Acer's new R1 monitors are about as thin as they are inexpensive

04.01.2016
As with televisions, the barrier to owning a halfway-decent monitor (or three) keeps dropping lower and lower. Once the domain of cheap, artless hunks of plastic, nowadays $130 can buy you...well, the Acer R1 series, for instance.

About as thin as it is inexpensive, the Acer R1 series is one of the sleekest-looking monitors I've seen on the low end of the market—a mere 7 millimeters thick (approximately four quarters, stacked) for much of the display, with a small bulge at the bottom. Housed inside is a 1920x1080 IPS display, at anywhere between 21.5 and 27 inches diagonal.

More importantly, the R1 series ships with an ultra-thin bezel, making it an attractive proposition for people building multi-monitor setups on the cheap. It's not alone in this respect—the R1 series bears more than a passing resemblance to HP's Pavilion xw line, for instance. But more competition is never a bad thing, and I could see plenty of budding gamers or power users picking up a few of these.

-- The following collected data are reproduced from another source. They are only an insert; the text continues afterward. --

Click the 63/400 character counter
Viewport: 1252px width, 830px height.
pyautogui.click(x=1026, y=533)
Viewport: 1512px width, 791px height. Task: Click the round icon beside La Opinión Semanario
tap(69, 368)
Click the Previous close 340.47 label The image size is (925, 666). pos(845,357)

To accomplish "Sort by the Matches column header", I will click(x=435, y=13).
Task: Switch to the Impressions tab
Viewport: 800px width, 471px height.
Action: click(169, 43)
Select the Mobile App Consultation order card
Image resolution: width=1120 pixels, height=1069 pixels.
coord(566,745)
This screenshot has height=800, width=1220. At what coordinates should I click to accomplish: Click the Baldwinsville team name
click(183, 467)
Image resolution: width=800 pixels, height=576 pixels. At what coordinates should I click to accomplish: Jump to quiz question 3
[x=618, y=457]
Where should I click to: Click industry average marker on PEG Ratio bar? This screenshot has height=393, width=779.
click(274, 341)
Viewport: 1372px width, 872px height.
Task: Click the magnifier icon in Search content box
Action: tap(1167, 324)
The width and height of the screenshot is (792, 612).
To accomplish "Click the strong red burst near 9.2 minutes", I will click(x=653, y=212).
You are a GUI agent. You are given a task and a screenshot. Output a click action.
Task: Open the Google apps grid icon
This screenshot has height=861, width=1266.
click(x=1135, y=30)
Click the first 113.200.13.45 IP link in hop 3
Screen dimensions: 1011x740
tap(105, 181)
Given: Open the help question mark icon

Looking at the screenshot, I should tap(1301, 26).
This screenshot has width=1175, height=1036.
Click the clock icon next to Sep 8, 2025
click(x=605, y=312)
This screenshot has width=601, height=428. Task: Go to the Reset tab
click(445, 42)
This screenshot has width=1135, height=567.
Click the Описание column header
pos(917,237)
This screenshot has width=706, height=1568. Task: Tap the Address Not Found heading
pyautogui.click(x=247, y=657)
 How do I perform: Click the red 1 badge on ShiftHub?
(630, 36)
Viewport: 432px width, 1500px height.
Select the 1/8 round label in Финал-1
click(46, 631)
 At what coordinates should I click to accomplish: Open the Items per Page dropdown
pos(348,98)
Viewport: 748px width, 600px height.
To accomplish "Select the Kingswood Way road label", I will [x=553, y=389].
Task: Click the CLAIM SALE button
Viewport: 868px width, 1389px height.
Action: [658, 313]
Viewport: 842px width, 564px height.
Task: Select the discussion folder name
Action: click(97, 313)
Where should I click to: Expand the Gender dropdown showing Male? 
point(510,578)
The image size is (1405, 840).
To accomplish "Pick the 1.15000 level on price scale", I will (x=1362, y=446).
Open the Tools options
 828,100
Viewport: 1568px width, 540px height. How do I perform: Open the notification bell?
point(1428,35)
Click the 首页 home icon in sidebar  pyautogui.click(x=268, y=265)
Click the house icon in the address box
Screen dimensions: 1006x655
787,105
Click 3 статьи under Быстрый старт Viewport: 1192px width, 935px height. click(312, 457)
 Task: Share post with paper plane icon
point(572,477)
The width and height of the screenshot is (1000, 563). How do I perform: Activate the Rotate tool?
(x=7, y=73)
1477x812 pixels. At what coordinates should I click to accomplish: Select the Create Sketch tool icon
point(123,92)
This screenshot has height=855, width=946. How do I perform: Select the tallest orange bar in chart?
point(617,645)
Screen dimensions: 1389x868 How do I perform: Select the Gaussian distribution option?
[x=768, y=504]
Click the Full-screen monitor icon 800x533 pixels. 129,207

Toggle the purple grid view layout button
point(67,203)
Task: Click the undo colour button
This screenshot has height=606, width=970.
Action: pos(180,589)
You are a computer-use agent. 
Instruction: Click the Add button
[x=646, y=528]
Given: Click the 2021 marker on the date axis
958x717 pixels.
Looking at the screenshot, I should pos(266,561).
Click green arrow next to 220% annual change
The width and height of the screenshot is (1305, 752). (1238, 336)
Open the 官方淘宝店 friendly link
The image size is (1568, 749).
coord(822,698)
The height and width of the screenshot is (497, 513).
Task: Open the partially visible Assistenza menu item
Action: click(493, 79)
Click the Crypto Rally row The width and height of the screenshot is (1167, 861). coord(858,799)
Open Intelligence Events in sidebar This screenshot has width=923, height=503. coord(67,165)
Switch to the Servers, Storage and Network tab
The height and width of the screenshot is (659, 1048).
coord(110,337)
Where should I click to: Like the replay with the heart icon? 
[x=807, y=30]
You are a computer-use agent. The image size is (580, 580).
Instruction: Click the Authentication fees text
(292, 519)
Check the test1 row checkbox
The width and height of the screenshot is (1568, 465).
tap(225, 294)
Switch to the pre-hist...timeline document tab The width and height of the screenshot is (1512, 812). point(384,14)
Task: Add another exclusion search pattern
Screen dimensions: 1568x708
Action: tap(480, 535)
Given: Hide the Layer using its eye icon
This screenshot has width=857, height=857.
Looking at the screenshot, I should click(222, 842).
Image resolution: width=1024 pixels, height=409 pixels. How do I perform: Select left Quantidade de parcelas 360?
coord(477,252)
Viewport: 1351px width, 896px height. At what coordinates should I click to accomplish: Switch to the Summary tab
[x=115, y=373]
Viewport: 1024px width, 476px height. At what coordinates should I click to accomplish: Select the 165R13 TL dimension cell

The main question—as always, when dealing with inexpensive monitors—is how the screen holds up day-to-day. Noticeably absent in Acer's spec sheet are both the screen's refresh rate and response time. The similarly designed and similarly priced HP monitors report  60Hz with a 7 millisecond response time, which is admittedly a bit slow for gaming purposes and may result in some ghosting.

Still, the R1 series looks like a fantastic bargain compared to the bulky (and similarly slow) sub-1080 TN panels $130 would've bought you just a few years ago. Look for it sometime in Q1 2016.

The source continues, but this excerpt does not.